The console output is as follows

Issues:
Expand section (2010-10-05)

Wikitext:
==Hello==<!--comment-->
{{Expand section|
  date=2017-02-26}}
{{Cleanup|date=2017-02-26}}
This is a nice '''paragraph'''.
==References==
{{Reflist}}

ParseAndPrint can roughly print out the parsed tree. Here's a runtime example

Please input the wikitext to parse, use EOF (Ctrl+Z) to accept:
==Hello==
* ''Item1''
* [[Item2]]
---------
<span style="background:red;">test</span>
^Z
Parsed AST
Wikitext             [==Hello==\r\n* ''Item1]
.Paragraph           [==Hello==\r]
..PlainText          [==Hello==\r]
.ListItem            [* ''Item1''\r]
..PlainText          [ ]
..FormatSwitch       ['']
..PlainText          [Item1]
..FormatSwitch       ['']
..PlainText          [\r]
.ListItem            [* [[Item2]]\r]
..PlainText          [ ]
..WikiLink           [[[Item2]]]
...Run               [Item2]
....PlainText        [Item2]
..PlainText          [\r]
.ListItem            [---------\r]
..PlainText          [\r]
.Paragraph           [<span style="backgro]
..HtmlTag            [<span style="backgro]
...TagAttribute      [ style="background:r]
....Run              [style]
.....PlainText       [style]
....Wikitext         [background:red;]
.....Paragraph       [background:red;]
......PlainText      [background:red;]
...Wikitext          [test]
....Paragraph        [test]
.....PlainText       [test]
..PlainText          [\r\n]

That's fine, but where to get wikitext?

You can use MediaWiki API to acquire the wikitext. For .NET programmers, I've made a client, WikiClientLibrary, that lies beside this repository. There are also MediaWiki API clients in API:Client code.

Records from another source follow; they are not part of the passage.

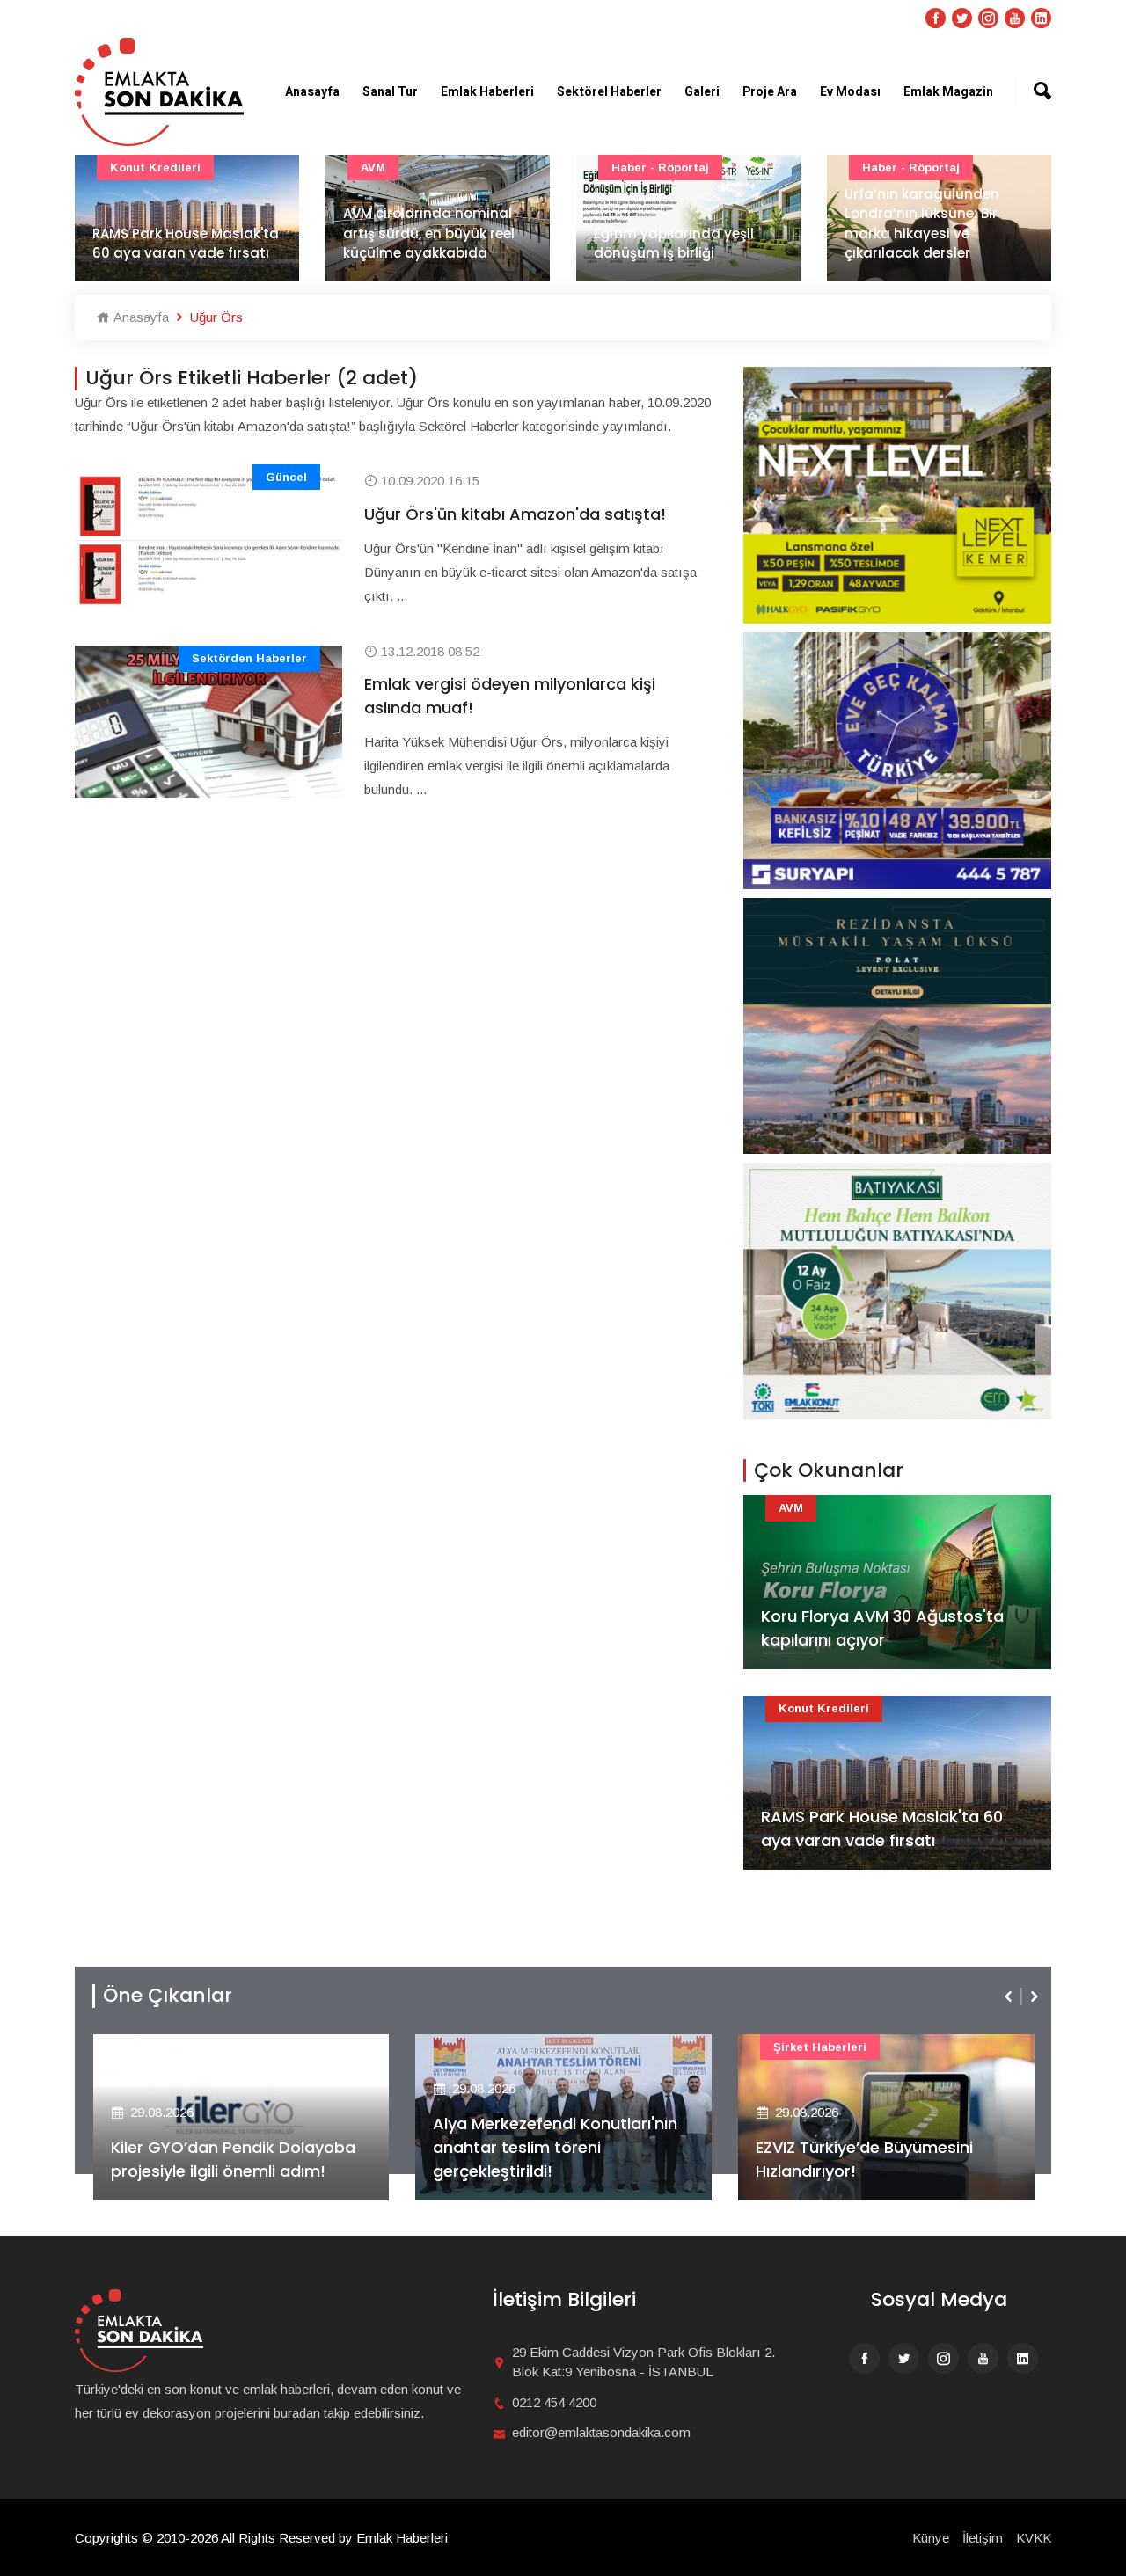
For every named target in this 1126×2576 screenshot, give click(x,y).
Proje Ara (769, 92)
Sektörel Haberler (609, 92)
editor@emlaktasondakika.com (601, 2432)
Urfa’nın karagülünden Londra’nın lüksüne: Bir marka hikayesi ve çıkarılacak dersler (921, 224)
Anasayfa (312, 92)
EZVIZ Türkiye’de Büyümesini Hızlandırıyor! (864, 2159)
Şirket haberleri (819, 2047)
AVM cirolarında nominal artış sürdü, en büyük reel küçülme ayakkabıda (429, 233)
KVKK (1033, 2537)
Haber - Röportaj (660, 167)
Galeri (702, 92)
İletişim (982, 2537)
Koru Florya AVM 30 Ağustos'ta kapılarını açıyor (882, 1628)
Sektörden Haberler (249, 658)
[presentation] (1009, 1996)
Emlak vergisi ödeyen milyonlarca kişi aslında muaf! (509, 696)
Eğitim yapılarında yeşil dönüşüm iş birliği (674, 243)
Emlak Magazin (948, 92)
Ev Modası (850, 92)
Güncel (286, 477)
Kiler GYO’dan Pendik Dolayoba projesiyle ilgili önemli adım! (233, 2159)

There's also a simple demo for fetching and parsing without the dependency of WikiClientLibrary in ConsoleTestApplication1, like this

/// <summary>
/// Fetches a page from en Wikipedia, and parses it.
/// </summary>
private static Wikitext FetchAndParse(string title)
{
    if (title == null) throw new ArgumentNullException(nameof(title));
    const string EndPointUrl = "https://en.wikipedia.org/w/api.php";
    var client = new HttpClient();
    var requestContent = new Dictionary<string, string>
    {
        {"format", "json"},
        {"action", "query"},
        {"prop", "revisions"},
        {"rvlimit", "1"},
        {"rvprop", "content"},
        {"titles", title}
    };
    var response = client.PostAsync(EndPointUrl, new FormUrlEncodedContent(requestContent)).Result;
    var root = JObject.Parse(response.Content.ReadAsStringAsync().Result);
    var content = (string) root["query"]["pages"].Children<JProperty>().First().Value["revisions"][0]["*"];
    var parser = new WikitextParser();
    return parser.Parse(content);
}

You may need Newtonsoft.Json NuGet package to parse JSON.

Limitations

  • For now it does not support table syntax, but I'll work on this.
  • Text inside parser tags (rather than normal HTML tags) will not be parsed an will be preserved in ParserTag.Content. For certain parser tags (e.g. <ref>), You can parse the Content again to get the AST.
  • It may handle some pathological cases differently from MediaWiki parser. E.g. {{{{{arg}} (See Issue #1).